There was a lot of talk about increasing the capital gains inclusion rate from 50% to 66.67%. This had investors and business owners seriously worried about their tax bills. But here’s what actually happened:

The inclusion rate increase was cancelled entirely. On March 21, 2025, Prime Minister Carney announced they were scrapping the proposal. The rate stays at 50% for 2026 and beyond.

What did change was the Lifetime Capital Gains Exemption. This increased from about $1 million to $1.25 million, retroactive to June 25, 2024. If you’re selling a small business, farm, or fishing property, this higher exemption is great news. Plus, it’s now indexed to inflation starting this year.

The trade-off? They cancelled the Canadian Entrepreneurs’ Incentive that would have reduced the inclusion rate to one-third on up to $2 million in gains for qualifying business owners. The government said the higher exemption replaces this benefit.

Disability Supports: Expanded Deductions

If you claim the disability supports deduction, you’ll be happy to know the list of eligible expenses expanded for 2025 and 2026. The CRA added several new items you can claim:

  • Alternative input devices for computers
  • Attendant care services
  • Bed positioning devices
  • Digital pen devices
  • Ergonomic work chairs
  • Memory or organizational aids
  • Mobile computer carts
  • Navigation devices for those with visual impairments
  • Service animals

Most of these require a prescription or written certification from a medical practitioner. Only the person with the disability can claim the deduction, but it can make a real difference in reducing your tax bill.

Government Benefits Are Going Up

If you receive government benefits, here are the 2026 amounts:

Canada Child Benefit:

  • Up to $8,157 per year for kids under 6
  • Up to $6,883 per year for kids aged 6-17
  • Child Disability Benefit increased to $3,480

GST/HST Credit:

  • $356 for adults (up from $349)
  • $187 for each child
  • $187 single supplement

Canada Workers Benefit:

  • $1,665 maximum for single individuals
  • $2,869 maximum for families
  • $860 disability supplement

These amounts are indexed to inflation, which is why they’re increasing. It’s not a huge jump, but every bit helps with the cost of living.

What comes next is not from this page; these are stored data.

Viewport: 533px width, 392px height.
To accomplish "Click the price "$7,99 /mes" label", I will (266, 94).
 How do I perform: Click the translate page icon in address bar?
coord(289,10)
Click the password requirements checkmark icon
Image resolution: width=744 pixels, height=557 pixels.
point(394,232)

If You Drive for Work: Updated Mileage Rates

Claiming mileage for work-related driving? The rates went up slightly for 2026:

  • First 5,000 km: $0.73 per kilometer (provinces)
  • Additional kilometers: $0.67 per kilometer
  • Territories get higher rates: $0.77 and then $0.67

If you’re buying a vehicle for business, the capital cost allowance ceiling for regular vehicles increased to $39,000. Zero-emission vehicles stay at the higher $61,000 ceiling, which makes sense given their higher purchase prices.

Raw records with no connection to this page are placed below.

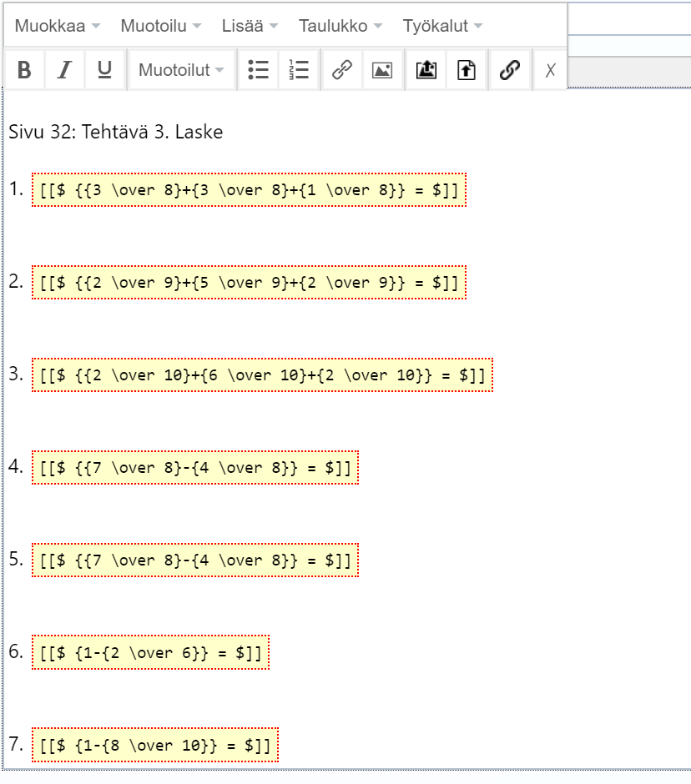Toggle italic text style

64,71
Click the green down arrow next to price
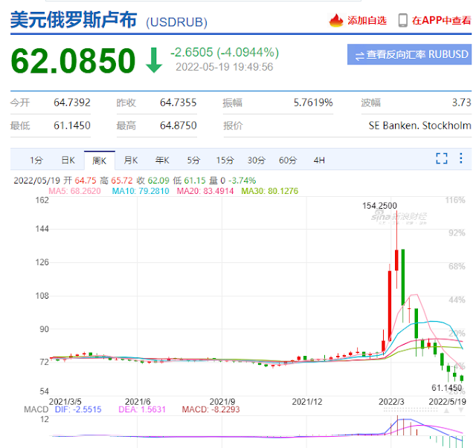 tap(153, 60)
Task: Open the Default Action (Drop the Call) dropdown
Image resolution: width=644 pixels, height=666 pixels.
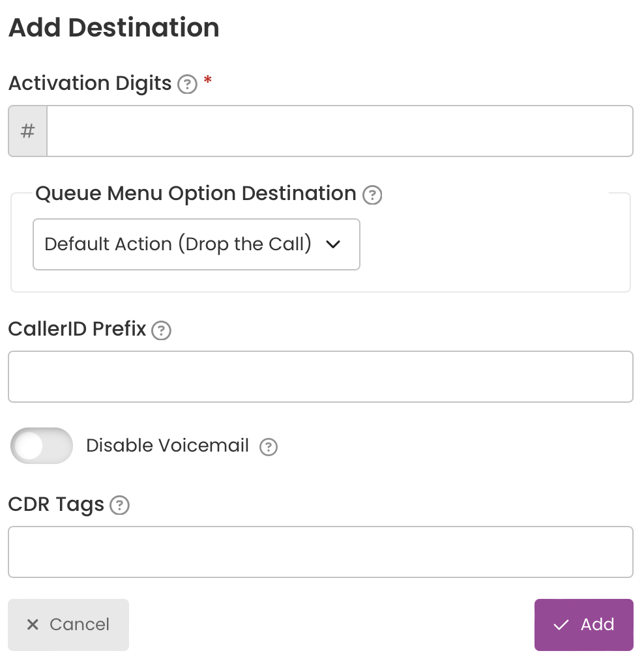Action: (x=196, y=244)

A Few Other Changes Worth Noting

Underused Housing Tax is Gone: If you owned certain residential properties, you might have been filing UHT returns. Good newsโ€”this tax is eliminated starting with 2025. No more annual filings. However, if you owed returns for 2022, 2023, or 2024, you still need to complete those.

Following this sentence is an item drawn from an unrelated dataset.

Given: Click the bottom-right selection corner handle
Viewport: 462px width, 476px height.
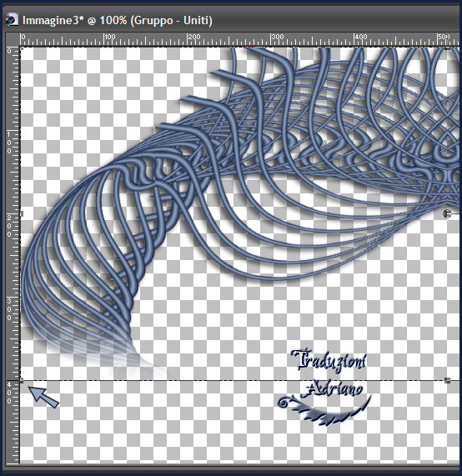Looking at the screenshot, I should (447, 380).

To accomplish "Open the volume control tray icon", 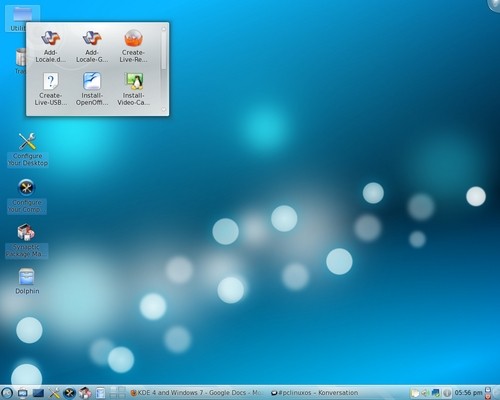I will (425, 393).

Haida Gwaii Gets Northern Benefits: Residents of Haida Gwaii can now claim full northern residents deductions. The islands were reclassified from intermediate to northern zone for tax purposes, meaning better deductions for residency and travel.

Fuel Charge Credit Ended: The Return of Fuel Charge Proceeds to Farmers Tax Credit is done. The 2024-2025 fuel charge year was the last one, since the federal fuel charge ended on April 1, 2025.

Mark Your Calendar: Important Dates

Here are the key deadlines you need to remember:

  • January 20, 2026: You can start ordering tax packages
  • February 2026: Backup MFA becomes mandatory for CRA accounts
  • March 2, 2026: RRSP contribution deadline for 2025 tax year
  • March 2, 2026: T4A filing deadline for trucking industry
  • April 30, 2026: Income tax filing deadline for most Canadians

The Bottom Line

These 2026 tax changes bring a mix of good news and new responsibilities. Most Canadians will save money thanks to the tax rate reduction. Your retirement savings limits are holding steady or increasing. Government benefits are going up with inflation.

But you’ll also need to adapt to new security requirements, especially if you haven’t set up backup authentication for your CRA account yet. And if you’re in the trucking industry, compliance is now mandatory with real penalties attached.

My biggest piece of advice? Don’t wait until the last minute. Set up your CRA security now. Review your RRSP contribution room and make a plan. If you’re a business owner, make sure you understand the new reporting requirements.

Tax season doesn’t have to be stressful if you’re prepared. Take an hour this weekend to get your accounts in order, gather your documents, and mark these deadlines on your calendar. Your future self will thank you when everyone else is panicking in late April.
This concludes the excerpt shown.